When the Infectious Diseases Society of America reviewed progress on development of new drugs this week, it found only two new antibiotics had been approved since 2009.
"[Progress] remains alarmingly slow," Dr. Barbara Murray of the University of Texas Medical School at Houston and her co-authors from the society concluded in the May 15 issue of the journal Clinical Infectious Diseases.
Antibiotics kill bacteria but the fast-growing microbes fight back by becoming resistant — a vicious cycle.
Both biological and economic factors hinder the development of new antibiotics, Murray said. Yet new drugs are needed for resistant infections that continue to increase in frequency, causing significant illness and mortality, the society noted.
In the short term, the group aims to create sustainable global antibacterial drug research with the ultimate goal of developing 10 new, safe and effective antibiotics by 2020.

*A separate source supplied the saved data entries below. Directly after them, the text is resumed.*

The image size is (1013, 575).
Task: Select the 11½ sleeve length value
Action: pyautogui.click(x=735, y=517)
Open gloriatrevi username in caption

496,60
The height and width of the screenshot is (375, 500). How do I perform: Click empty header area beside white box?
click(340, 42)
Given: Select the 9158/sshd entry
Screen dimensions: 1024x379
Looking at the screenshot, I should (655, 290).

Prof. Gerry Wright, scientific director of the Michael G. DeGroote Institute for Infectious Disease Research, is one of the researchers hunting for new antibiotics. At the McMaster University professor's lab, scientists are looking for new ammunition to kill bacteria.
"We have spent several years hunting around Canada and around the world to isolate new bacteria and pull out from them as many compounds as we can," Wright said from Hamilton, Ont.

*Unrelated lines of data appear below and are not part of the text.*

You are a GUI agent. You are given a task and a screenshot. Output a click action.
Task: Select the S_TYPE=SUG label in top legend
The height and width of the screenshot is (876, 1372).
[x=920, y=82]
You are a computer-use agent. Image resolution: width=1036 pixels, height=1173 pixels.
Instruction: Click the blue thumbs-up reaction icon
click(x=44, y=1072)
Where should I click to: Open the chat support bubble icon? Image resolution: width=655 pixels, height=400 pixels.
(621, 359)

Wright is using new technology that can screen hundreds of compounds at the same time. He hopes it will speed up the challenging search.

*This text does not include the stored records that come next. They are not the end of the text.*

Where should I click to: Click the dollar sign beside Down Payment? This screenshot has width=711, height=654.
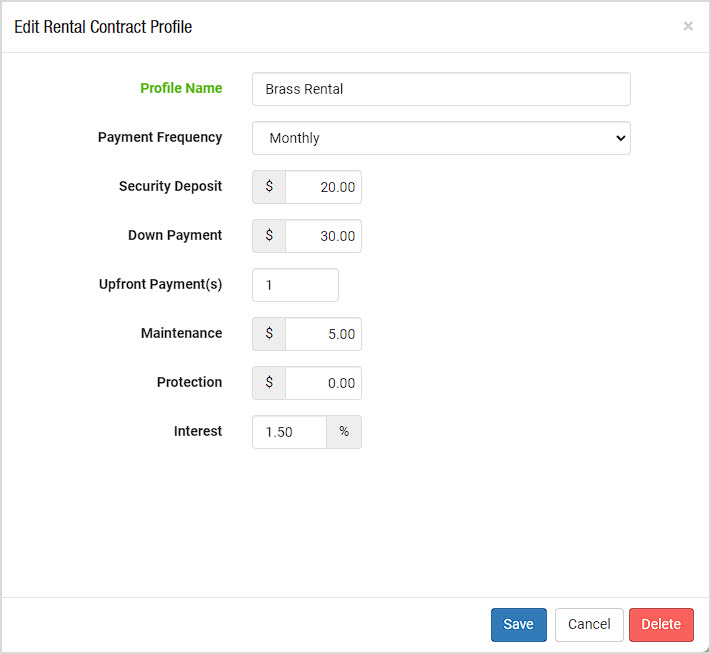(269, 236)
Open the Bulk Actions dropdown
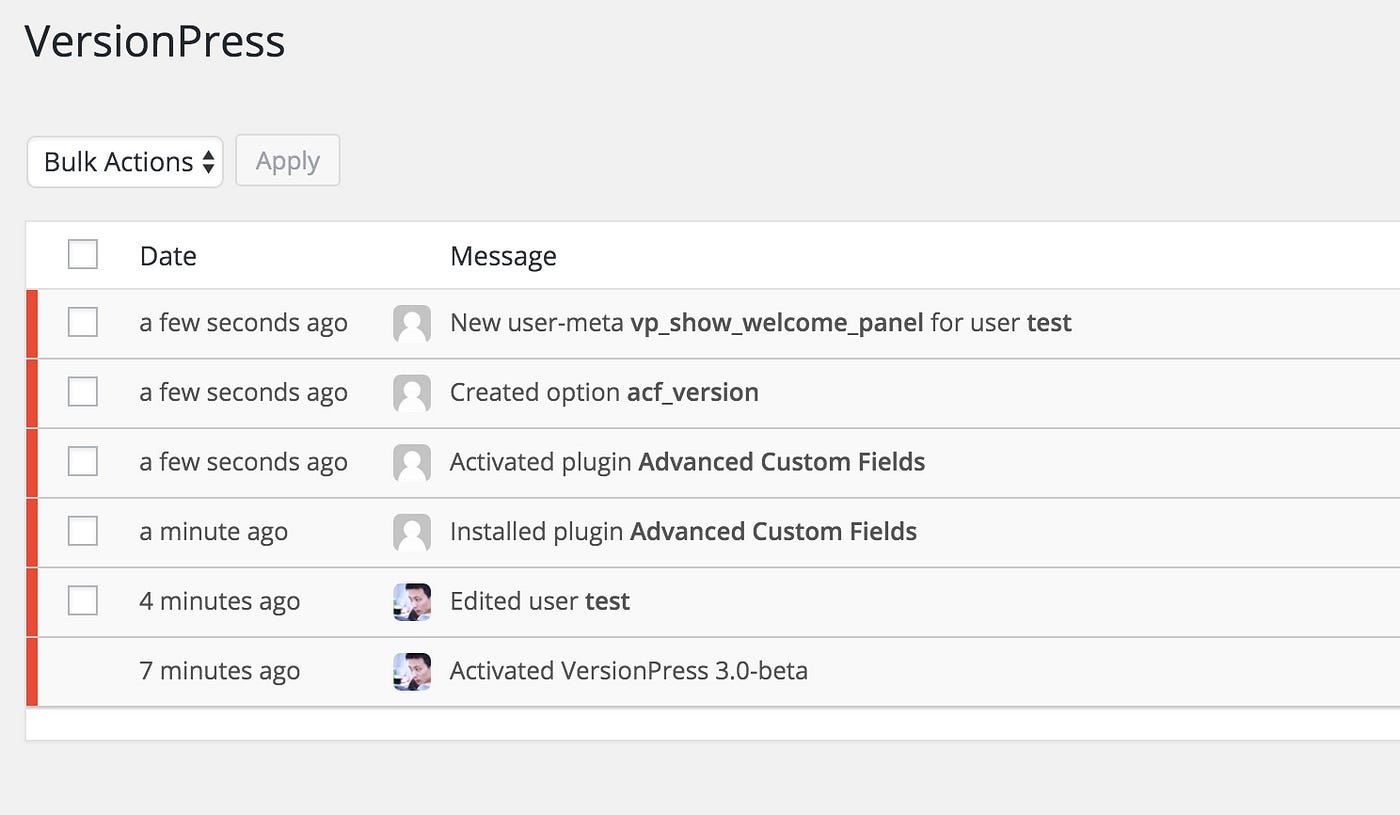The image size is (1400, 815). (x=125, y=161)
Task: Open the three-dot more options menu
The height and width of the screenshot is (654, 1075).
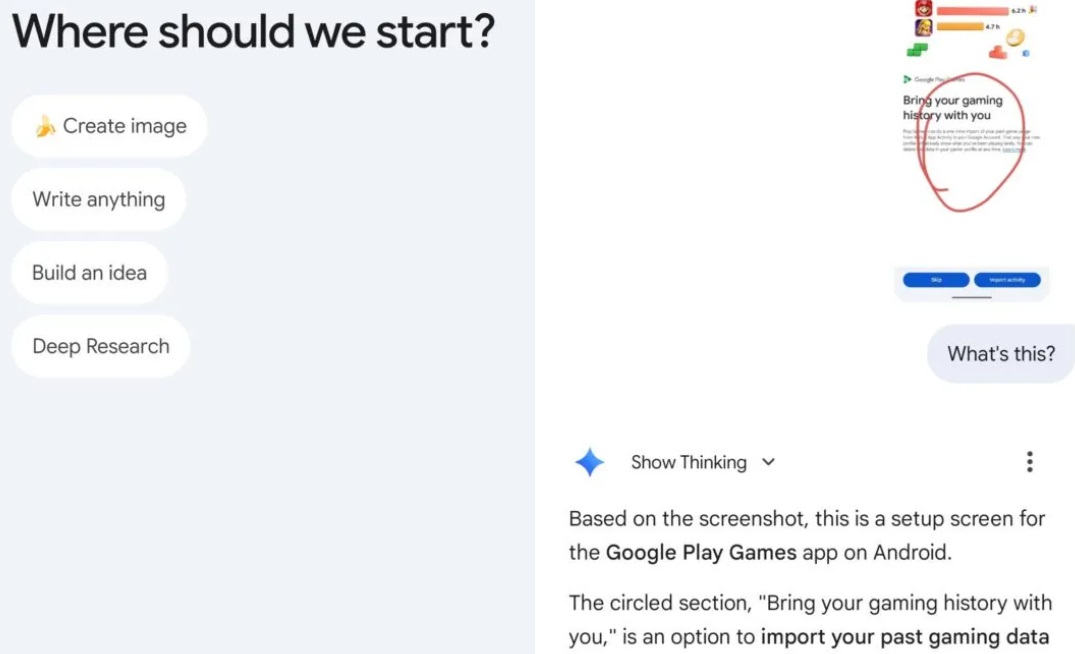Action: coord(1029,462)
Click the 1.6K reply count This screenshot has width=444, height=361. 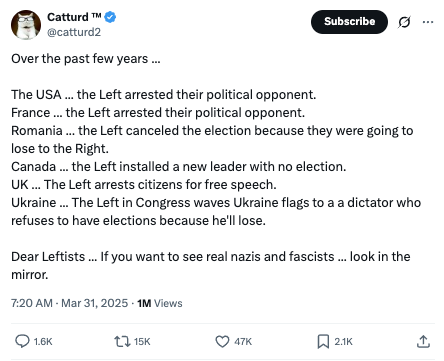pos(43,342)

"Bacteria have been on the planet for almost 4 billion years," he said. "In that time, they've been interacting with their environments and interacting with each other. They have been making molecules to try and poison each other. They are used to detoxifying chemicals, they are used to trying to avoid them."
Tax credits proposed for antibiotic makers
Wright's team has some promising leads on potential antibiotics, but they can't find a drug company willing to spend the money to get the drugs to market.
"Funding is the challenging thing," Wright lamented.
The infectious disease society found that most of the large drug companies have left the antibiotic business. The group has proposed tax credits to encourage the remaining pharmaceutical companies to conduct the expensive clinical trials needed to test antibiotic candidates.
Murray explained why her group believes incentives are needed. "If you're developing a drug that somebody's going to take for 20 years or for five days, there's more economic potential benefit for one that's going to be used for a chronic disease rather than acute disease."
Dr. Andrew Simor, head of microbiology at Toronto's Sunnybrook Health Sciences Centre, agrees.
"One would like to think that the pharmaceutical industry has motives in mind that are to benefit health care and human kind in general. Sadly, I think their bottom line is a business," said Simor, who has no shares or interest in the pharmaceutical industry.
The biggest infection risk is in hospitals, where it's estimated at least one in 10 hospitalized patients will get a bacterial infection, Simor said. He calls antibiotic resistance a significant public health threat that "leaves us in a real bind."
Antibiotic resistance is a global problem that all hospitals need to be vigilant about, Simor suggested.
The society said it's important to preserve current antibiotics through strong stewardship and infection prevention.